Голицын опять отшатнулся, закрыл глаза, заткнул уши, чтобы не видеть, не слышать. Но ненадолго: снова любопытство потянуло жадное: раздвинул занавесь и выглянул, прислушался.
Одоевский лежал, молча, не двигаясь, с закрытыми глазами, как в беспамятстве. Потом открыл их и опять заговорил быстро-быстро и невнятно, как в бреду:
— Ну, что ж, пусть! Все подлецы и все благородные. Невинные, несчастные. Звери и ангелы вместе. Падшие ангелы, восстающие. Надо только понять. «Премудрая благость над миром царствует. Es herrscht eine allweise G"ute "uber die Welt». Это по-немецки, у Шеллинга, а по-русски: «Пречистой Матери Покров»… А вот и Она, видите?..
Прямо против него, на стене, висела копия Сикстинской Мадонны Рафаэля. Голицын взглянул на нее и вдруг вспомнил, на кого похожи были глаза Мариньки, когда, арестованный, сходил он по лестнице и, нагнувшись через перила, она посмотрела на него в последний раз.
— Какие глаза! — продолжал Одоевский, глядя на Мадонну с умилением восторженным. — Как это в русских песнях поется: «Мать сыра земля»? Россия — Мать. Всех Скорбящих Матерь. Но об этом нельзя… Ваше превосходительство, уж вы на меня не сердитесь. Я все скажу. Все узнаете. Вот только отдохну — и опять. Каховский стрелял; Оболенский штыком лошадь колол. А Кюхельбекер в великого князя целился, да пистолет не выстрелил. Ну, ничего, ничего, запишите, а то забудете. Ну, что еще?.. А, впрочем, вздор! Опять не то… А вот, когда замерзал на канаве, под мостом, — то самое было, то самое: чашечки золотые, зеленые; детьми молоко из них пили в деревне, летом, у маменьки на антресолях с полукруглыми окнами прямо в рощу березовую; золотые, зеленые как солнце сквозь лист весенний, березовый. И так хорошо! Вот и сейчас… Только не сердитесь, милые, милые, хорошие! Не надо сердиться, и все хорошо будет. Простим друг друга, возлюбим друг друга! Возьмемтесь за руки и будем петь, плясать, как дети, как ангелы Божьи в раю, в златом веке Астреином….[52]

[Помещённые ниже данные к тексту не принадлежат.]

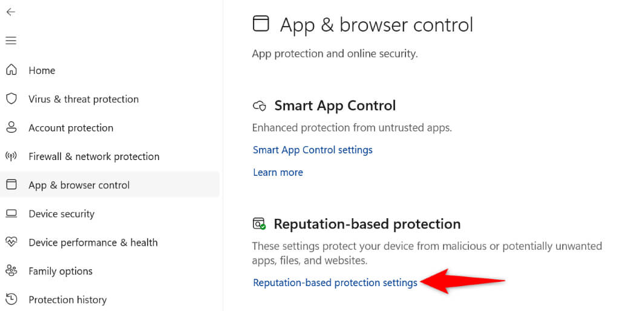Click the Protection history clock icon
This screenshot has width=619, height=311.
point(11,299)
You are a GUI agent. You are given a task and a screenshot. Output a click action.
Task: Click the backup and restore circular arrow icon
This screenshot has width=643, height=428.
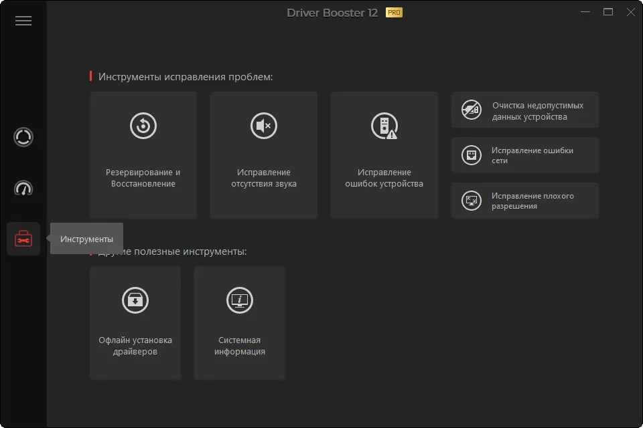coord(143,125)
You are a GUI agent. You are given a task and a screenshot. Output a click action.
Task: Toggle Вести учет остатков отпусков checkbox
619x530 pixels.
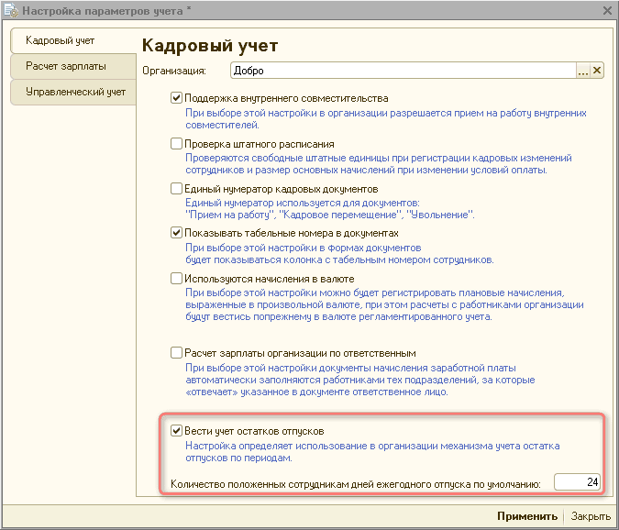click(x=177, y=431)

Говорил все тише, тише и, наконец, совсем затих, закрыл глаза, как будто заснул или впал в забытье. Улыбался во сне, и слезы по лицу струились, тихие. Бенкендорф поцеловал его в голову, может быть, с непритворною нежностью.
А на другом конце залы, такая же тяжелая, штофная занавесь, как та, за которой Голицын подслушивал, вдруг заколебалась, раздвинулась, — и вошел государь.
Все окружили его, заговорили вполголоса, чтобы не разбудить больного. Только отдельные слова долетали до Голицына.
— Как бы горячка не сделалась…
— Кровь пустить, лед на голову…
— Показанья важные…
— Да ведь бред, слова умалишенного, — не оговорил бы кого понапрасну…
— Ничего, разберем…
Голицын не помнил, как вернулся на прежнее место в большой зале, за ширмами. Долго сидел в оцепенении бесчувственном.
Вдруг увидел Левашева. Сидя за ломберным столиком он разбирал бумаги. Голицын вскочил и, бросился к нему так внезапно, что Левашев вздрогнул, обернулся и тоже вскочил.
— Что такое? Что с вами, Голицын?
— Ведите, меня к государю!
— Государь занят. Если что сказать имеете, можете мне.
— Нет, к государю! Сейчас же, сейчас же, немедленно.
— Да что вы, сударь, кричите? С ума вы сошли?
— С ума сошел! С ума сошел! Одного уже свели с ума, а вот и другой! В России есть пытка! Одного запытали — ну, так и другого! Вместе oбоиx! Жилы выматывайте, пятки поджаривайте! О, подлецы, подлецы, палачи, истязатели! — закричал Голицын в бешенстве, затопал ногами и поднял кулаки.